活性氧(ROS)能对细胞中的化合物造成氧化损伤,并导致细胞功能障碍甚至细胞死亡[24-25]。在所有细胞中,ROS的产生和清除之间存在着适当的细胞内平衡。氧化还原动态平衡要求不同细胞间反应的有效协调,并受复杂的信号传导路径控制[26]。活性氧(ROS)是呼吸作用常见的产物之一,但其产生与积累至一定程度,除了可破坏细胞内平衡,还可与细胞内生物大分子(脂质、蛋白质及DNA)反应,最终导致细胞凋亡[27-28]。本研究的炭疽菌经LB01菌株发酵滤液处理6、12 h后,孢子内活性氧(ROS)水平显著升高,说明巨大芽孢杆菌LB01菌株发酵滤液能诱导孢子内活性氧大量产生而对菌丝造成损伤直至死亡;丙二醛(MDA)是细胞内部生物大分子(如脂质)过氧化的产物,它是细胞内部生物大分子氧化损伤程度一个重要指标[29],本研究采用巨大芽孢杆菌LB01菌株发酵滤液处理6 h后,MDA含量显著升高,此时细胞内部 MDA 的含量是对照值的1.5倍,MDA含量的显著升高暗示病原菌菌丝细胞内部已受到严重的氧化损伤,最后导致细胞死亡。

因此,巨大芽孢杆菌LB01菌株发酵滤液能显著诱导炭疽菌孢子内活性氧(ROS)的产生和积累及促进菌丝中丙二醛(MDA)含量的升高,表明菌丝和孢子细胞内脂质、DNA和蛋白质可能已经受到严重的氧化损伤,从而抑制病原菌孢子萌发和菌丝生长,这可能是巨大芽孢杆菌LB01抑制采后芒果炭疽病菌生长从而防治采后芒果炭疽病的机制之一。

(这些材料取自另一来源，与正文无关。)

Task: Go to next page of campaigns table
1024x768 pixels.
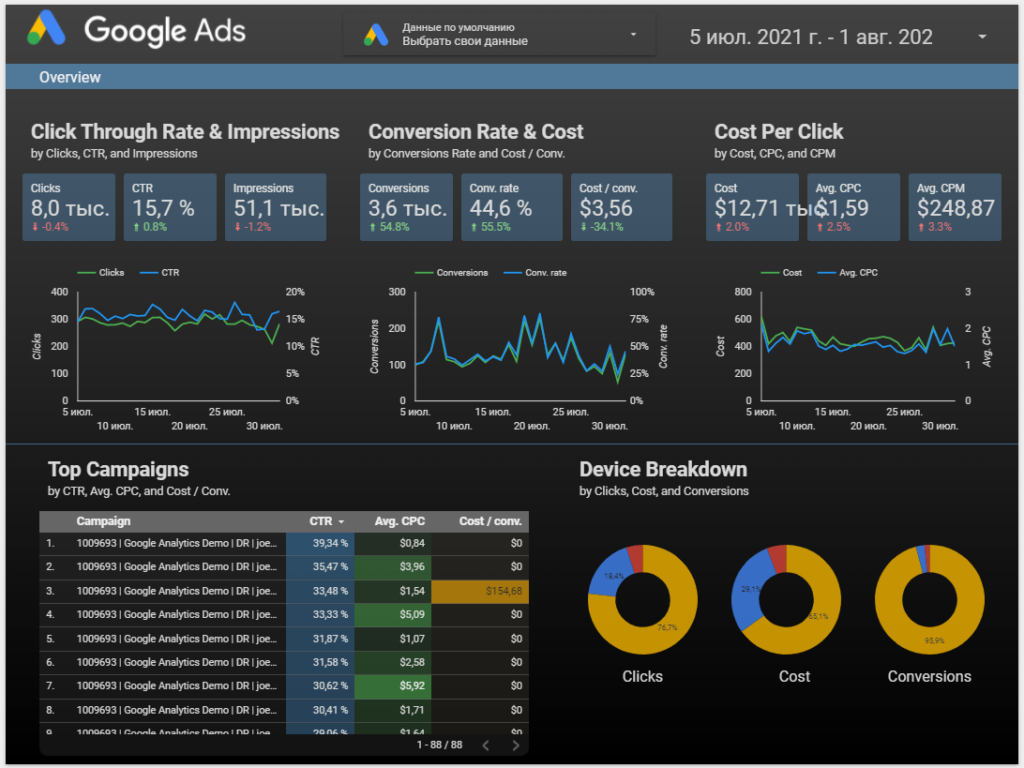Action: 516,745
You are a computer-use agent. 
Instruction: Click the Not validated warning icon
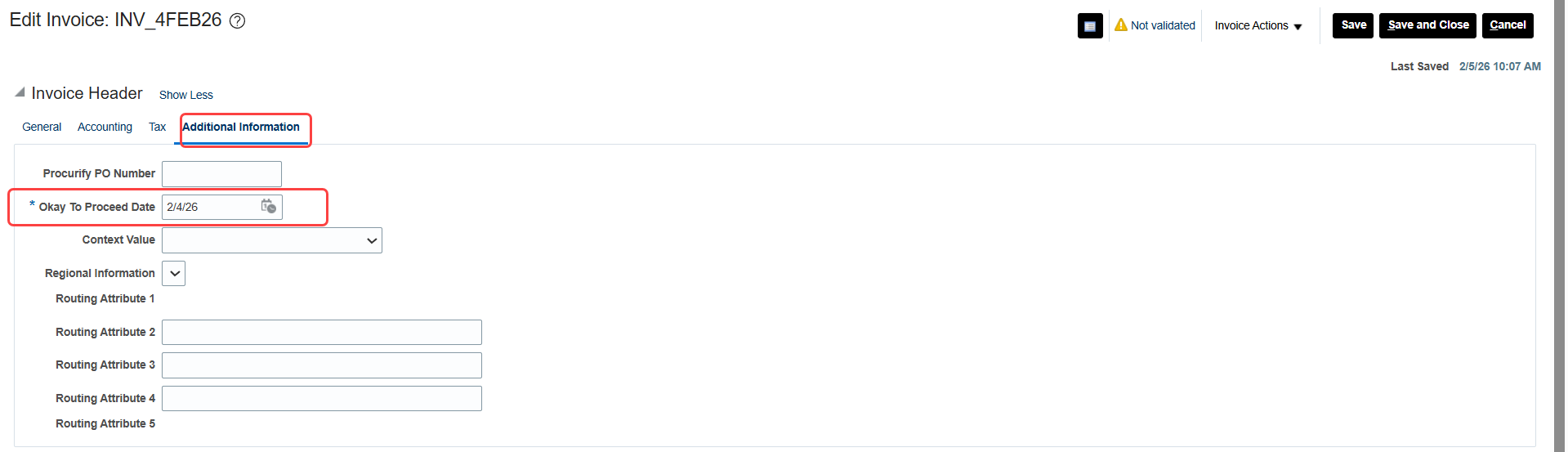1121,25
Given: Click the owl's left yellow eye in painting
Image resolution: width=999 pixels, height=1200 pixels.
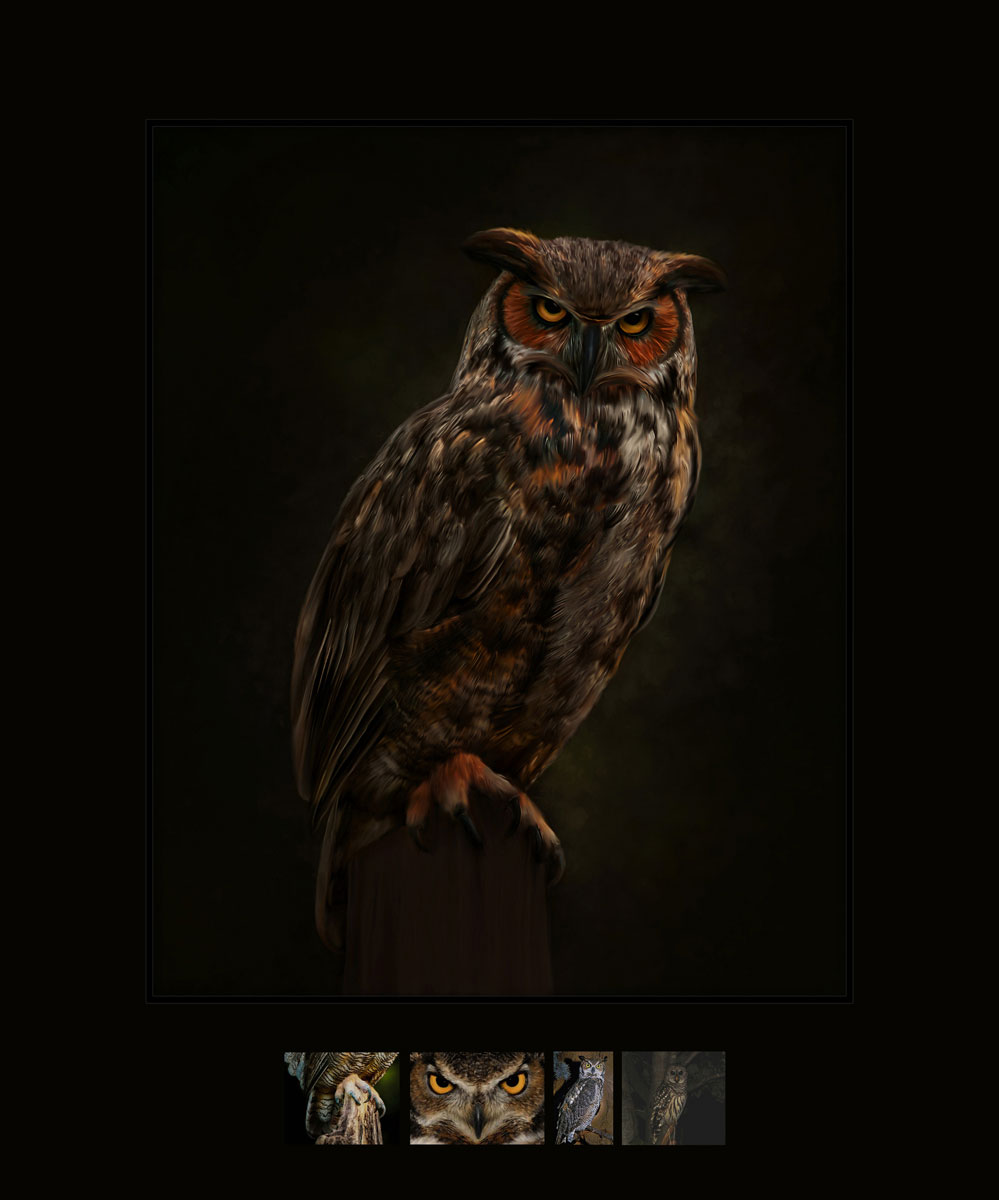Looking at the screenshot, I should click(x=551, y=310).
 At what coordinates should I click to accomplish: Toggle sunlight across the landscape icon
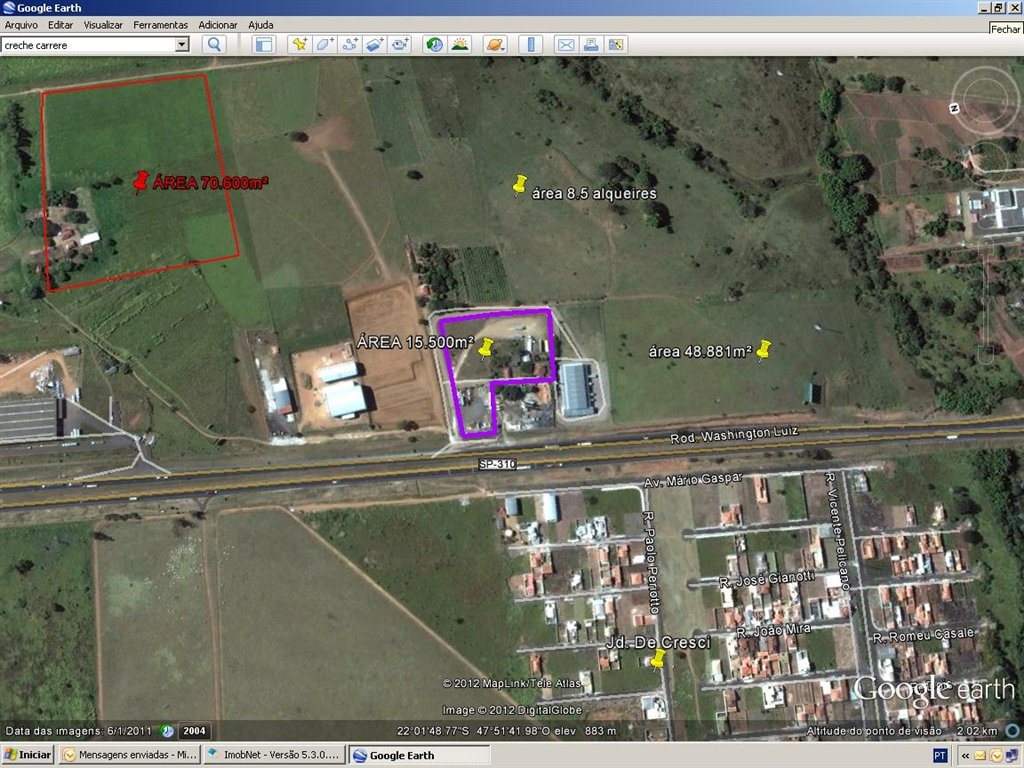tap(459, 44)
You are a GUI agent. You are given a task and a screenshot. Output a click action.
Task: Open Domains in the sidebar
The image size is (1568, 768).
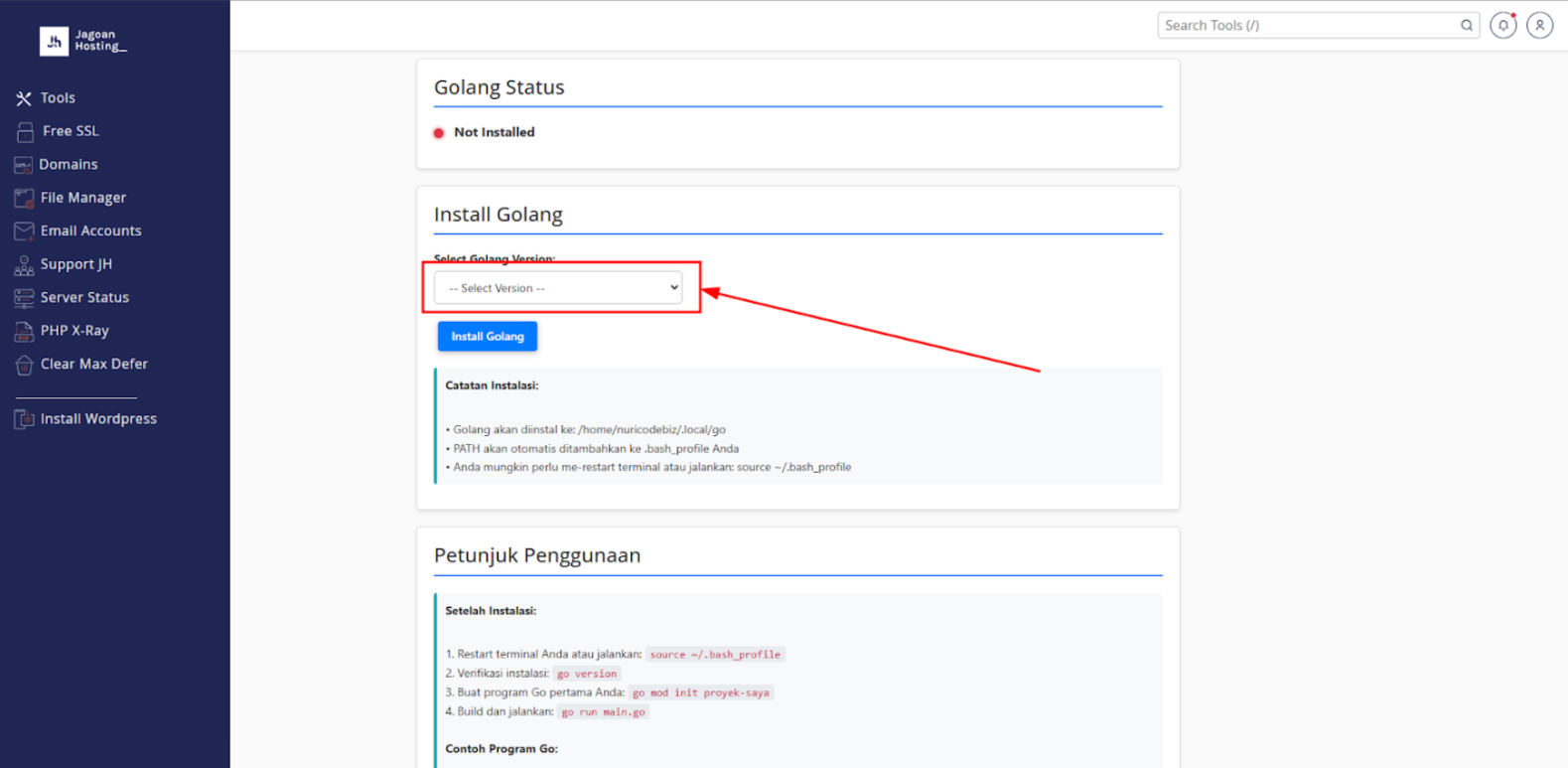pyautogui.click(x=68, y=164)
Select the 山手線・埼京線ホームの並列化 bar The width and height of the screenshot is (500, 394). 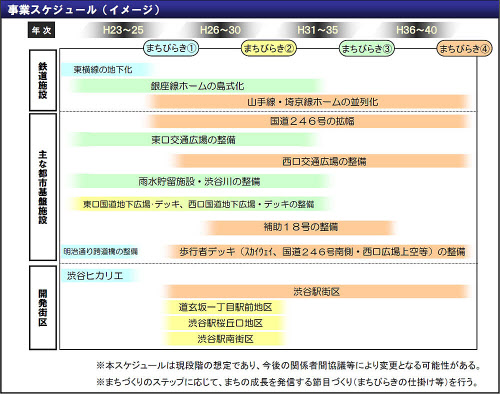(x=310, y=102)
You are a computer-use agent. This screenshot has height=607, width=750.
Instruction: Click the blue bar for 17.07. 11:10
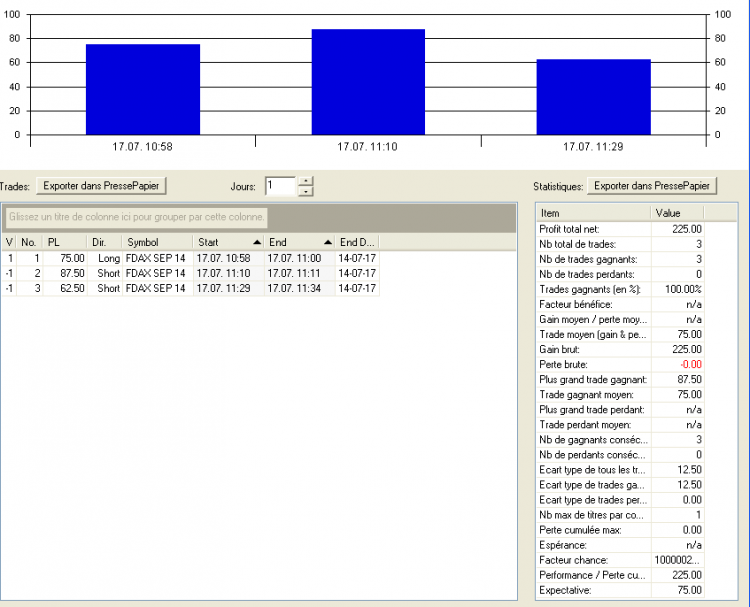pos(368,82)
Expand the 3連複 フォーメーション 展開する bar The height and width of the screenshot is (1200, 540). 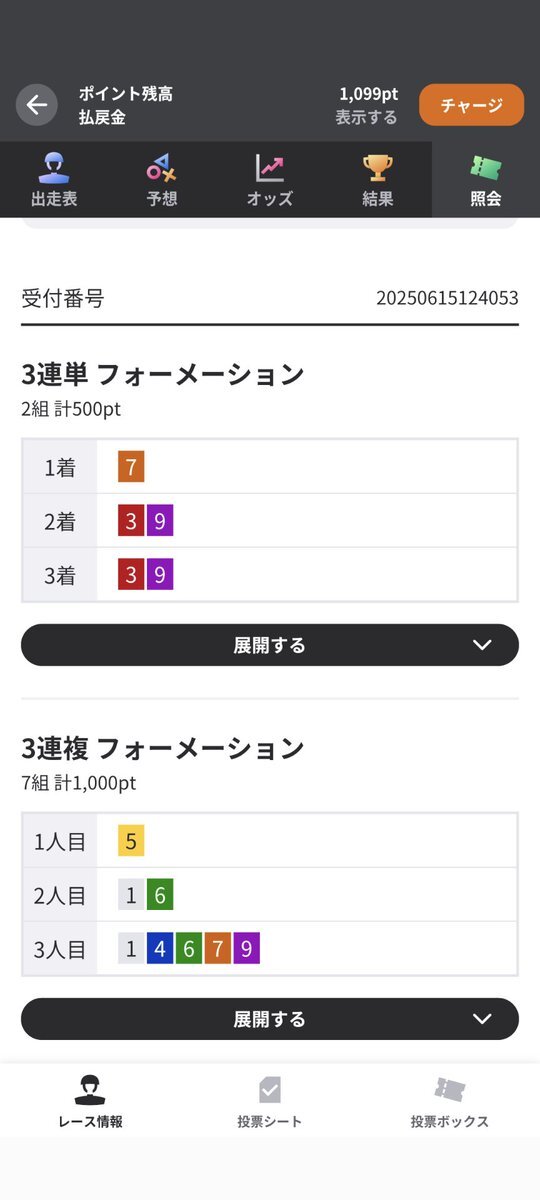[270, 1019]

众所周知,线粒体是细胞三磷酸腺苷(ATP)的主要来源,在多种细胞代谢和细胞凋亡等过程中起着核心作用[30-31],本研究显示巨大芽孢杆菌LB01菌株发酵滤液处理后炭疽菌(C.gloeosporioides)孢子内线粒体荧光变暗,表明巨大芽孢杆菌LB01对线粒体具有一定的损伤作用,可能导致活性下降,对细胞正常的新陈代谢活动造成一定的影响。同时,线粒体呼吸活动也是ROS的主要内生源,ROS大量产生和积累不仅可引起线粒体DNA(mtDNA)突变、衰老和细胞凋亡[32-33],还可引起线粒体电子传递信息中断,从而进一步促使线粒体内ROS的产生[34-35],二者交替进行,最后造成细胞凋亡。本研究表明,炭疽菌孢子内线粒体在经B.megateriumLB01发酵滤液处理后,荧光微弱、分布集中且严重降解,从而导致C.gloeosporioides孢子线粒体的氧化损伤。因此,病原菌孢子的活性氧(ROS)积累和线粒体降解可能是B.megateriumLB01抑制C.gloeosporioides生长的重要方式之一,从而抑制采后芒果果实炭疽病的发生。

在本研究中,芒果果实活体接种7和10 d后,经巨大芽孢杆菌LB01发酵滤液处理的芒果果实颜色仍呈黄色,但对照组已变为橙色,这表明巨大芽孢杆菌LB01在芒果采后衰老控制中起重要作用。相关文献报道芒果是一种对乙烯敏感的更年期水果,在衰老过程中呼吸作用与乙烯产生均显著增加[36],乙烯在植物种子萌发、植物生长、果实成熟、器官脱落和衰老以及抗病性等生理过程中起着重要作用[37]。本研究的巨大芽孢杆菌LB01菌株发酵滤液可能抑制了芒果果实中乙烯的产生或阻止乙烯与炭疽菌受体的结合,减少芒果腐烂,使芒果果实炭疽病的症状降低。而对照组芒果体内乙烯自由释放以致芒果后熟与衰老加快。因此,延缓芒果果实衰老也可能是巨大芽孢杆菌LB01抑制采后芒果炭疽病害的另一机制。

综上所述可以得出,本研究证实了从广西凌云县岩溶区芒果根边候选土壤中分离的巨大芽孢杆菌(Bacillusmegaterium)LB01菌株发酵滤液通过直接抑制C.gloeosporioides孢子萌发和菌丝生长,从而抑制芒果采后炭疽病的发生。本研究结果为B.megateriumLB01对病原菌的抑制作用提供了一个机制框架,为芒果采后贮藏病害防治提供了一个较有前景的有效策略,为研发巨大芽孢杆菌(B.megaterium)LB01菌株防治采后芒果炭疽病的深层次作用机制奠定基础。